Thursday, 31 January 2013 08:45
By Patricia Kryder
A recent employer found out the hard way that even though it did not have 20 or more employees to trigger COBRA continued health coverage, it was still obligated to provide the coverage to certain terminated employees at its own expense. COBRA contains a number of other requirements, other than those based upon the number of employees employed which every employer needs to understand.
The employee, in this case, had served in various management positions and even president of the company before his company was purchased. The employee was then told his services were not required, and laid off. However, the employee was offered a continuation of his health insurance coverage under the Consolidated Omnibus Budget Reconciliation Act (COBRA).

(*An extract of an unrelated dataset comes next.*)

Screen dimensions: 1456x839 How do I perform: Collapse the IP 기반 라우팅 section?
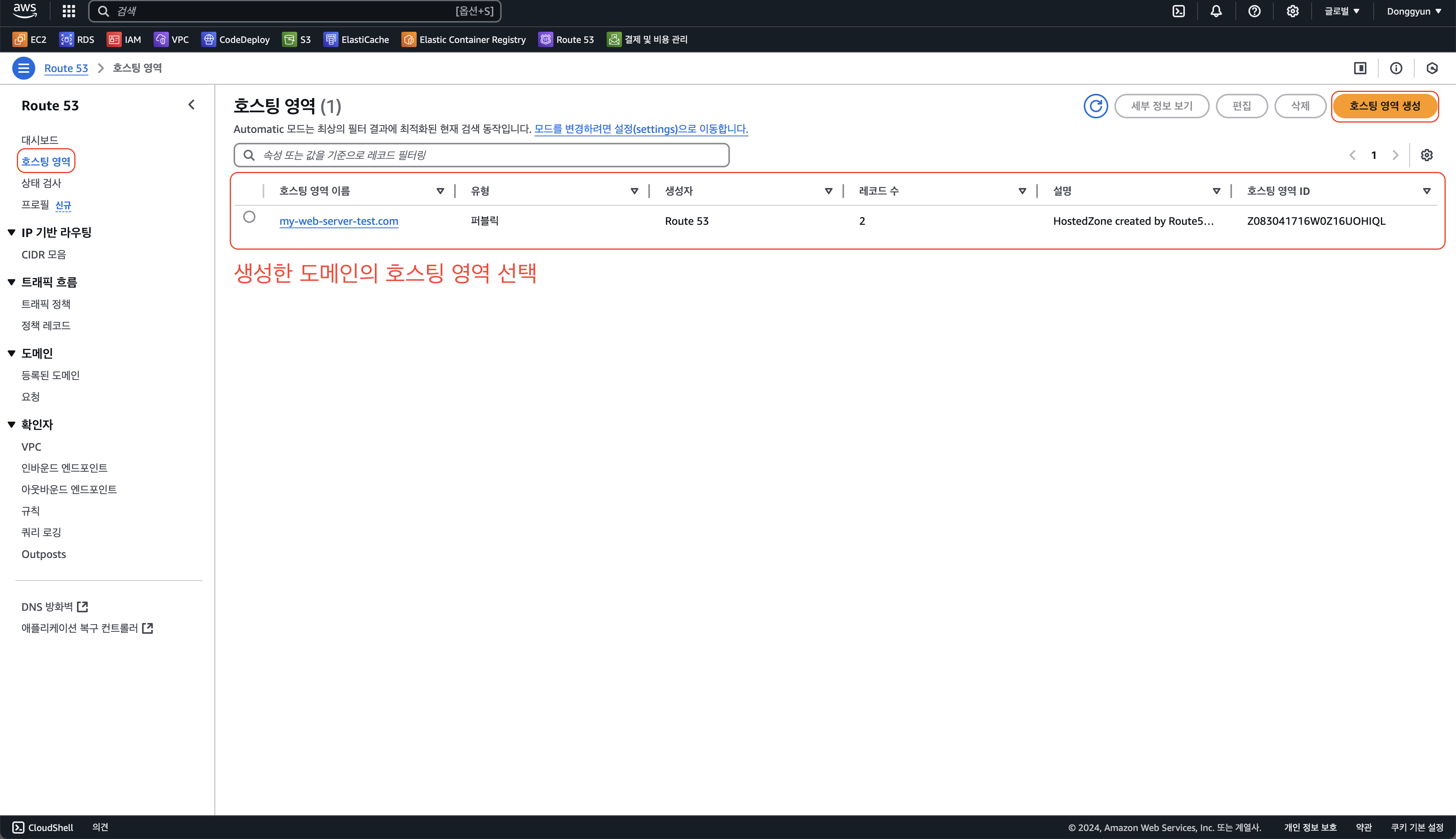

After more than one year of paying insurance premiums for himself and his spouse, he filed a complaint with the U.S. Department of Labor (DOL) when his premiums increased. However, the DOL pointed out the employer was not subject to the federal COBRA requirements because it employed fewer than 20 employees. As a result, the insurance company retroactively terminated the former employee’s medical coverage, and the medical coverage for his spouse, and reimbursed the employer the medical premiums paid for the former employer’s COBRA benefits to date. The former employee appealed the DOL’s decision.
COBRA In a nutshell
To be eligible for COBRA continuation of health insurance coverage, an employee must have been enrolled in his employer’s health plan while employed and the health plan must continue to be in effect for active employees. After an employee’s employment terminates, COBRA is available upon the occurrence of a qualifying event that would – except for the COBRA continuation coverage – cause an individual to lose their health care coverage.
There are three elements to qualifying for COBRA benefits. COBRA establishes specific criteria for 1) employer plan coverage, 2) qualifying events and 3) beneficiaries.

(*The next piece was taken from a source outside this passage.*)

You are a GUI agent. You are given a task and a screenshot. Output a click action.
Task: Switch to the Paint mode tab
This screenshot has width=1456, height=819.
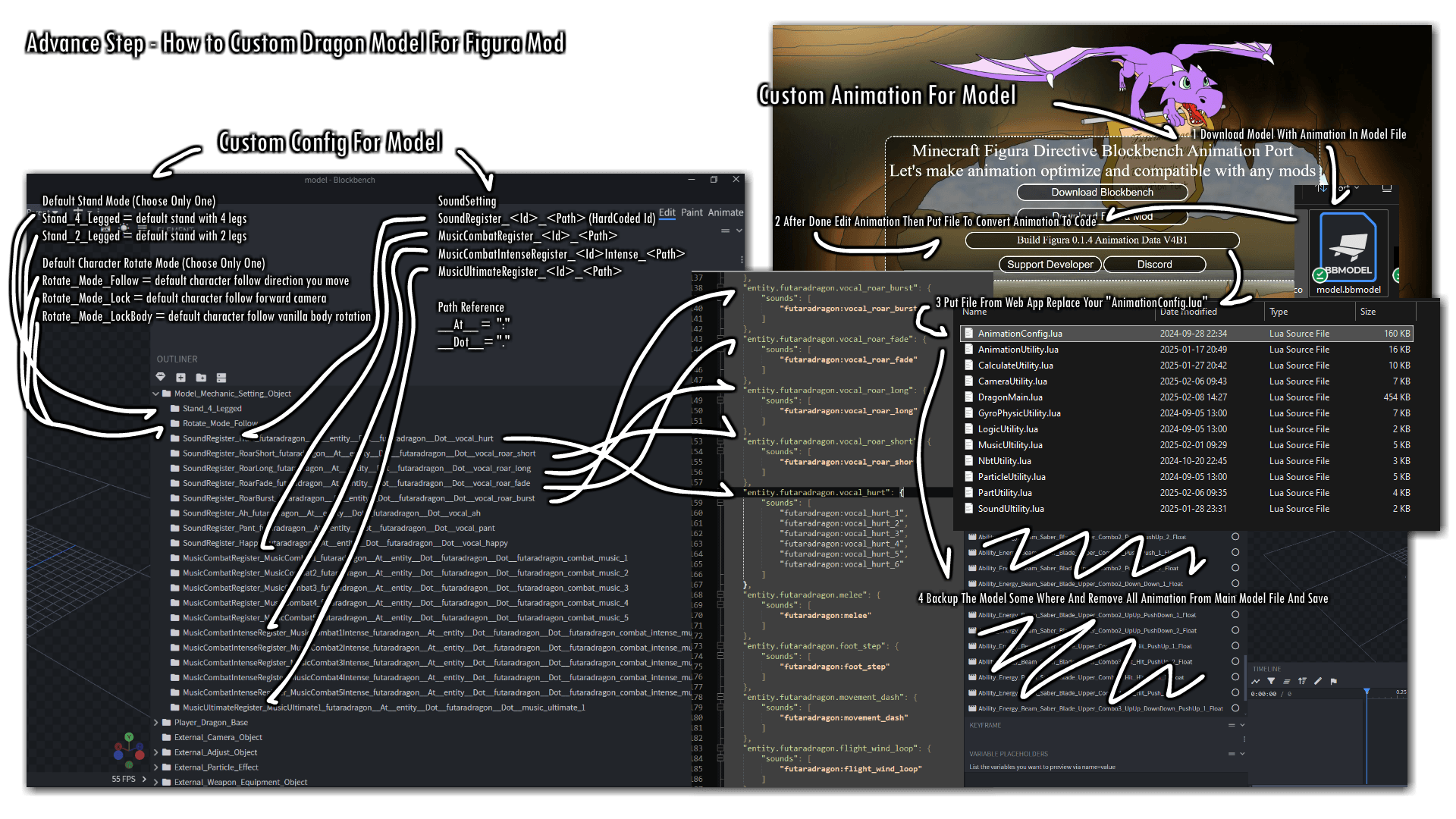692,213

1. Plan Coverage - Group health plans for employers with 20 or more employees on more than 50 percent of its typical business days in the previous calendar year are subject to COBRA. Both full and part-time employees are counted to determine whether a plan is subject to COBRA. Each part-time employee counts as a fraction of an employee, with the fraction equal to the number of hours that the part-time employee worked divided by the hours an employee must work to be considered full time.

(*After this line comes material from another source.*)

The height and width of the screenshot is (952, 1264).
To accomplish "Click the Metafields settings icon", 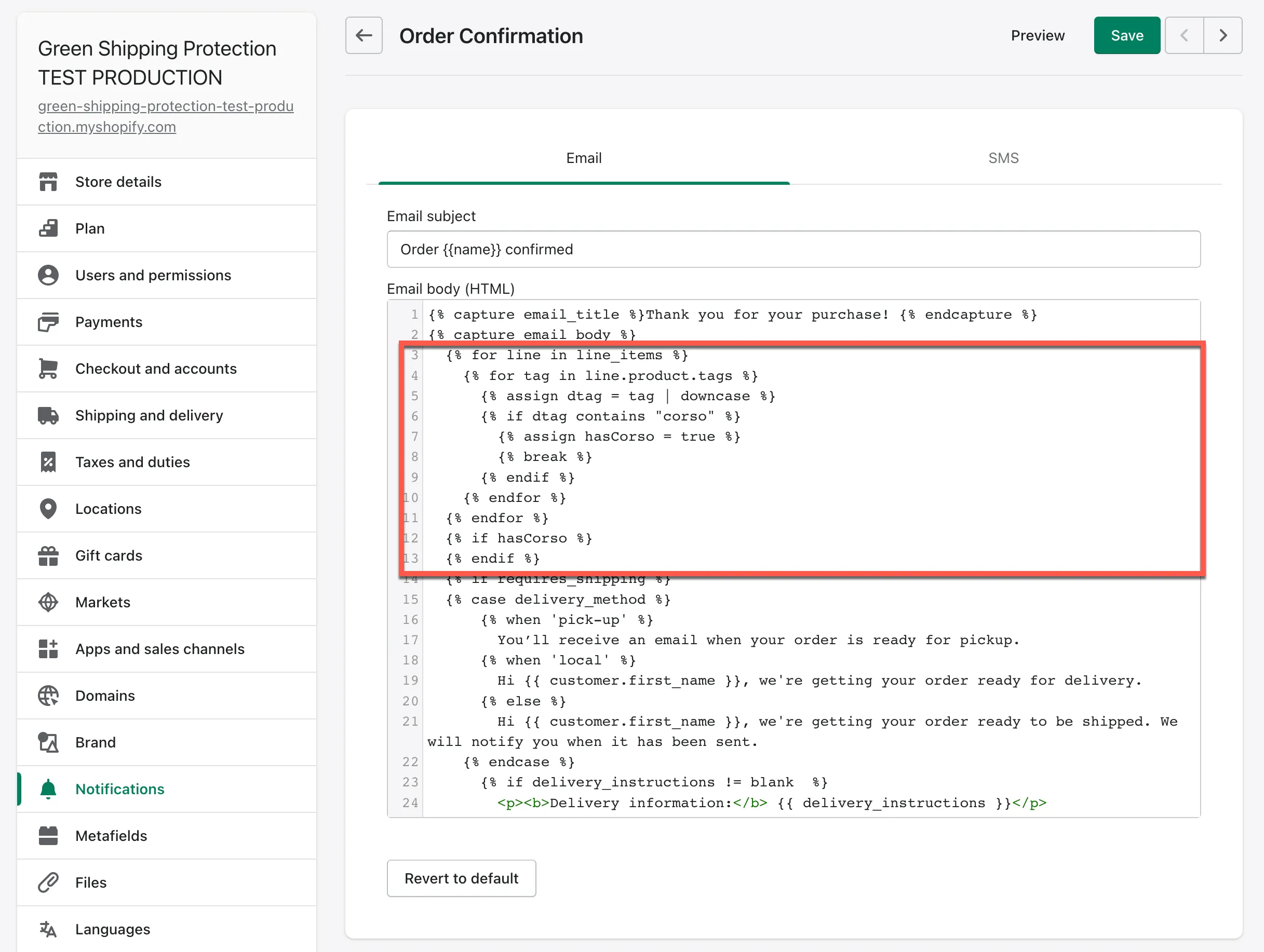I will (48, 836).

2. Qualifying Events for Employees - Qualifying events are certain events that would cause an individual to lose health coverage. The type of qualifying event will determine who the qualified beneficiaries are and the amount of time that a plan must offer the health coverage to them under COBRA. A plan, at its discretion, may provide longer periods of continuation coverage.
3. Qualified Beneficiaries - A qualified beneficiary generally is an individual covered by a group health plan on the day before a qualifying event, and who is either an employee, the employees spouse, or an employees dependent child. In certain cases, a retired employee, his spouse and his dependent child may be qualified beneficiaries. In addition, any child born to or placed for adoption with a covered employee during the period of COBRA coverage is considered a qualified beneficiary. Agents, independent contractors, and directors who participate in the group health plan may also be qualified beneficiaries.
The U.S. Court of Appeals for the Sixth Circuit considered whether the employer should be precluded from denying coverage to the former employee. The court ruled that the employer’s contract with the insurance company placed the responsibility for complying with federal and state law squarely upon the employer. The court stated that the employer is responsible for communicating with its employees about their eligibility for the continuation of health care coverage under COBRA.
Here, the employer knew the total number of its employees totaled only 16. Therefore the particular provisions of COBRA technically did not apply. However, since it was the employer who accepted this particular insurance coverage plan with COBRA benefits and made the misrepresentations that the employee was actually entitled to COBRA coverage, it was therefore precluded from denying its promised benefits and coverage to the former employee.
Before purchasing health insurance for your employees, employers should have an attorney review their contract with the health insurance provider. In the event that the insurance company has sold a policy to you with COBRA continued health care coverage that is actually not applicable to your company, because you do not have 20 or more employees or otherwise, you may have to provide the coverage to certain terminated employees, should you fail to know your federal and state law obligations and convey inapplicable benefits to your employees.